PySpark over SQL for ETL pipelines

Most of the data pipelines today are built with a SQL first approach where we have a bunch of SQL queries disguised under python scripts. The python code in these scripts is basically orchestrating the data flow and you’ll often find spark.sql statements doing all the magical transformations.

Overtime I’ve found this approach to be tedious and maybe difficult to maintain in the long run and I hope to share with you some of the drawbacks which I’ve observed with using a SQL first approach.

Re-usability

SQL offers limited options when it comes to writing modular queries and it’s no surprise. Sure there are CTEs, but they aren’t as flexible as the good old function/methods you’ll find in any programming language.

For instance, let’s say you have a table with a large list of columns that use the same set of transformations – a bunch of case-when-thens for pivoting data in a column,

A SQL might look like

select 
  case
    when tag like '%class_a%' then 1
    else 0
  end class_a,
  case
    when tag like '%class_b%' then 1
    else 0
  end class_b,
  ... so on
from table

In PySpark the same might look like,

for tag in tags:
    df = df.withColumn(tag, F.when(F.col('tag').like(f'%{tag}%'), 1).otherwise(0))

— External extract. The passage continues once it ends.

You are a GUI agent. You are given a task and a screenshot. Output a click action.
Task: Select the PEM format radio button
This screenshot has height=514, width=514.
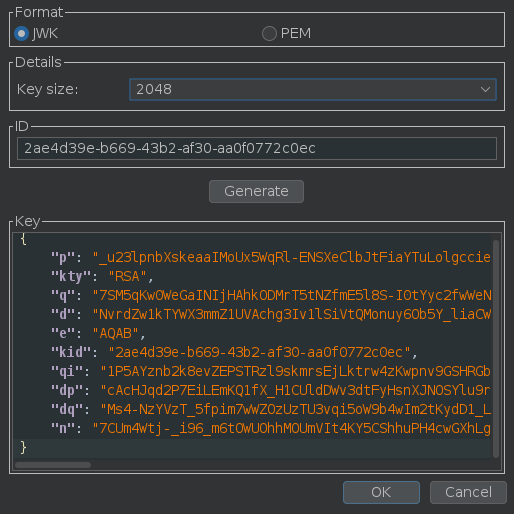269,34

I can hear you say, no one really writes those SQL transformations, we generate them from a template!

Issue with using templates to improve re-usability

To improve re-usability we may use templates and you’ll often find code snippets which are generating the SQL statements during runtime. In case of the above example it may look something like,

base_case_stmt = 'case when tag like "%{class}%" then 1 else 0 end {class}'
case_stmts = '\n,'.join([cast_stmt.format(class=c) for c in tags])
sql = 'select {} from table'.format(case_stmts)

There are a couple of issues with this approach:

• It makes it difficult to catch errors early on – if let’s say you make a typo in the template, the error will be thrown only when the query is executed, and if it’s a long chain of transformations, that may be much later down the line. But in-case of PySpark based approach an IDE will be able to hint these types of error as soon as you err.

• It makes the transformation harder to understand and modify – the above example is a simple one, but in a complex chain of transformations understanding the existing query and modifying it are needlessly complicated in a template based approach.

I’d argue that using a runtime generated transformation is a dangerous approach when compared to using a static SQL. You don’t get the benefit of declarative nature of SQL and neither do you get the complete benefits of using PySpark’s APIs.

Complex Queries can be hard to understand

There are no variables in SQL or functions that can help break the query down into smaller chunks. You’ll find a long list of columns often being copied across CTEs and temporary views. CTEs and creating temporary view help to a certain extent but even they can be difficult to follow without guiding comments or docs.

PySpark on the other hand is able to solve this issue by breaking the transformations into smaller chunks of methods, which if reasonably well developed, I’d say can offer much more clarity than best written SQL queries.

Unit testing

Unit tests are extremely helpful and I can’t stress this enough, I won’t go into details of why here, but I’ll leave this https://u-tor.com/topic/unit-testing-importance article for you to refer.

Any modern programming language has extensive set libraries and tooling already available for creating unit tests. If we the pipelines are developed using pure functions, testing it just becomes a matter of providing a sample input data and expected output data.

Consider the previous example of pivoting a table :

def get_pivoted_tags_df(df, tags):
  for tag in tags:
    df = df.withColumn(tag, F.when(F.col('tag').like(f'%{tag}%'), 1).otherwise(0))
  return df

def test_get_pivoted_tags(df):
  sample_df = spark.createDataframe([('a, b'), ('b')], columns=['tag'])
  expected_df = spark.createDataframe([(1, 1), (0, 1)], columns=['a', 'b'])
  
  assert expected_df == get_pivoted_tags_df(sample_df, ['a', 'b'])

Code Quality Standards

At present ETL pipelines are a mix of python scripts with SQL statements in them and adding any sort of code linting or style guide like PEP, SQL Fluff will offer little value at the moment.

Conclusion

I think to make full use of software development best practices we need to also move to a PySpark based approach to developing pipelines.

So is SQL dead?

Absolutely not, I think every tool has it’s place in the tech ecosystem. You might find yourself using SQL:

• In environments that don’t support PySpark, e.g, viz tools – Tableau, Redash.
• If the pipeline is going to be worked upon by teams that don’t have experience working with Python or similar programming languages.
• Since SQL is declarative, it makes it possible to define the query and pass it to services or config based tools.